▶ _Records supplied_
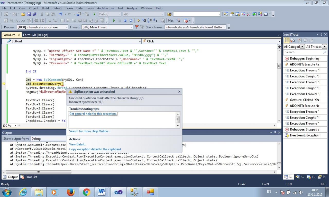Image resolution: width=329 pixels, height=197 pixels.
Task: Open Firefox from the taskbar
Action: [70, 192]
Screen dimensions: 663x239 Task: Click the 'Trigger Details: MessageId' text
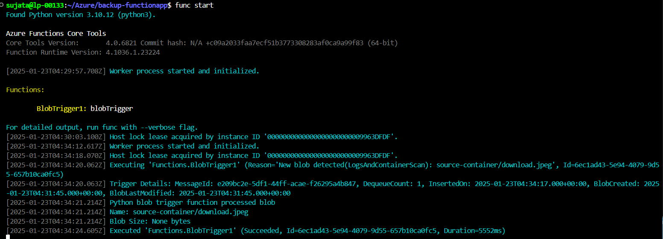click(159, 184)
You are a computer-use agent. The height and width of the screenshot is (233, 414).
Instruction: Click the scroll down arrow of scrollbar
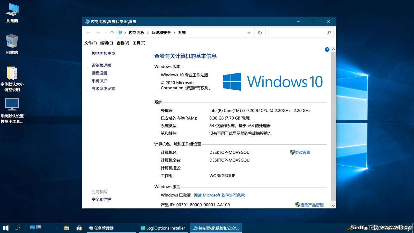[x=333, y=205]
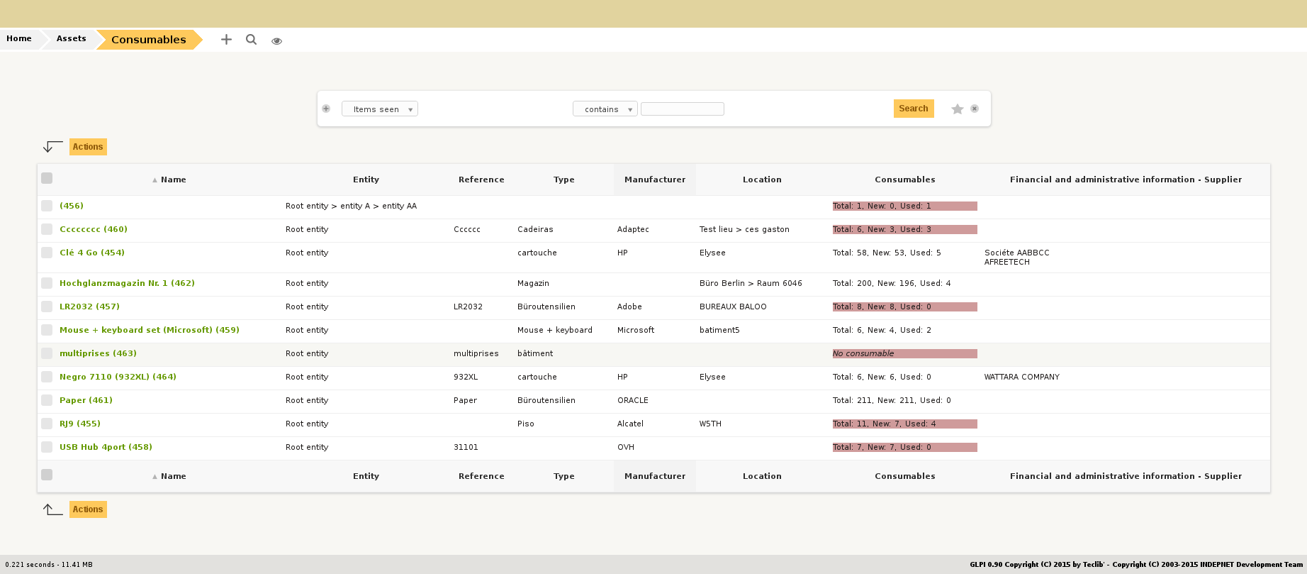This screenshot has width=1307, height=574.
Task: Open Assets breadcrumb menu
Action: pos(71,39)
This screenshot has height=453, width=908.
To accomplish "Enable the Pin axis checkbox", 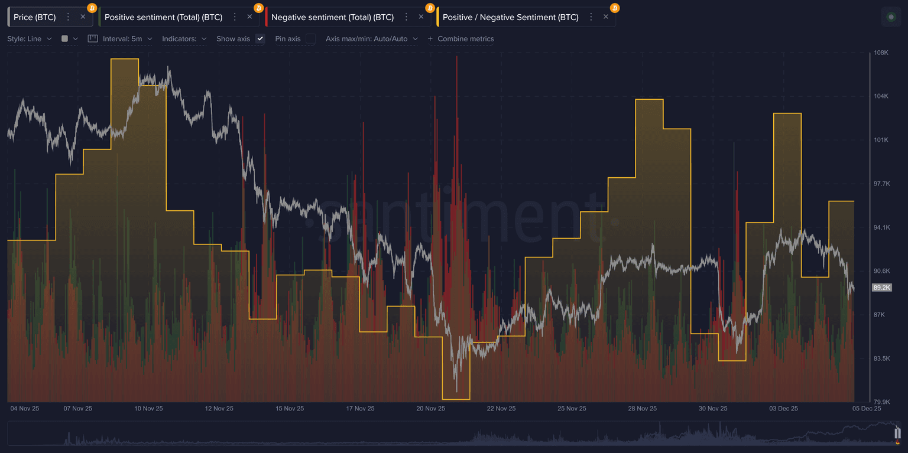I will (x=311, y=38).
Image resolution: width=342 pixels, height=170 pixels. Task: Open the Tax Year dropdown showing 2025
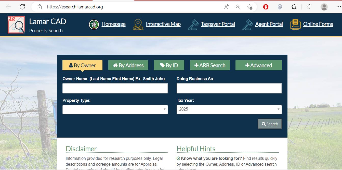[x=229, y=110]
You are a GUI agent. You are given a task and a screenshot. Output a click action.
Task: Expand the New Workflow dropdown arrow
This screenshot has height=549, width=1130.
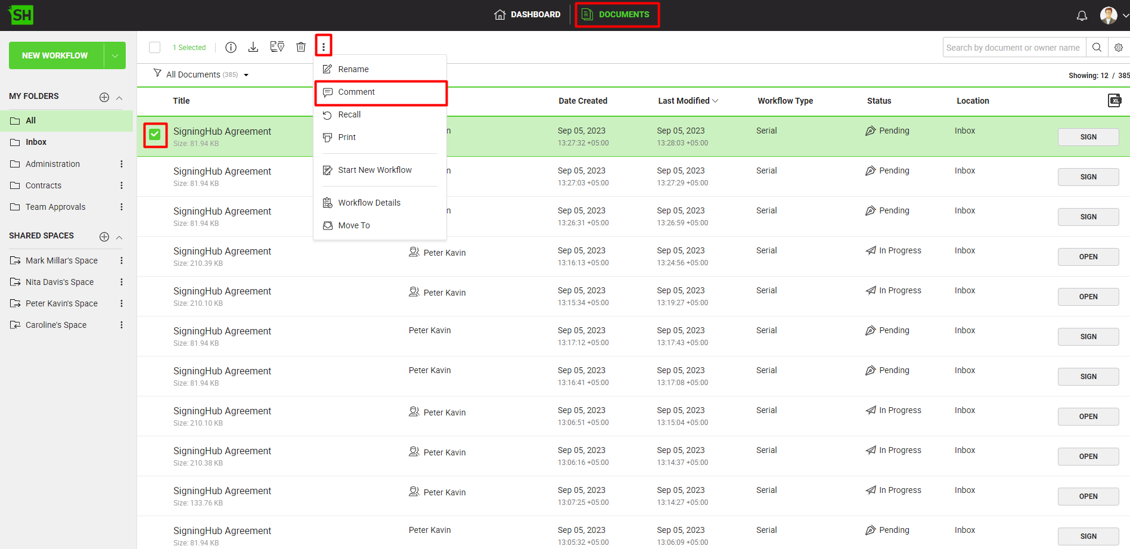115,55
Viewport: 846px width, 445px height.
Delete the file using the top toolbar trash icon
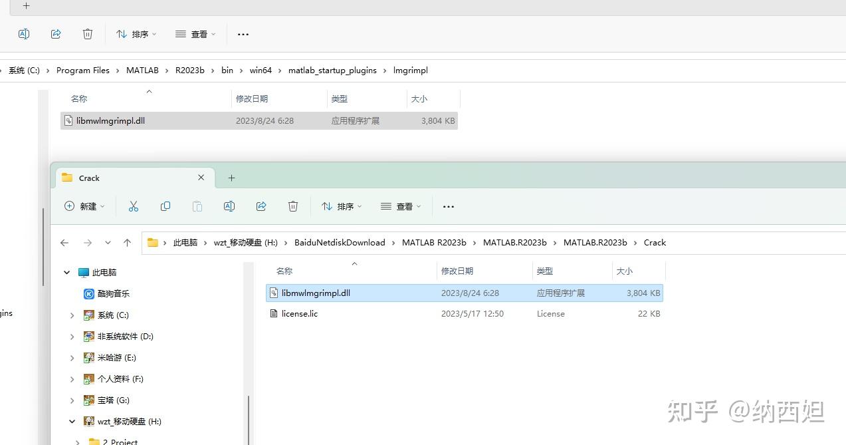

▶ _Aim of the task_
Transcribe exactly the span of lines that opens with the line holding "This screenshot has height=549, width=1130." and closes with the last line of the entries above. Omit pictures.

▶ _Answer to the problem_
This screenshot has height=549, width=1130.
115,55
Viewport: 846px width, 445px height.
Delete the file using the top toolbar trash icon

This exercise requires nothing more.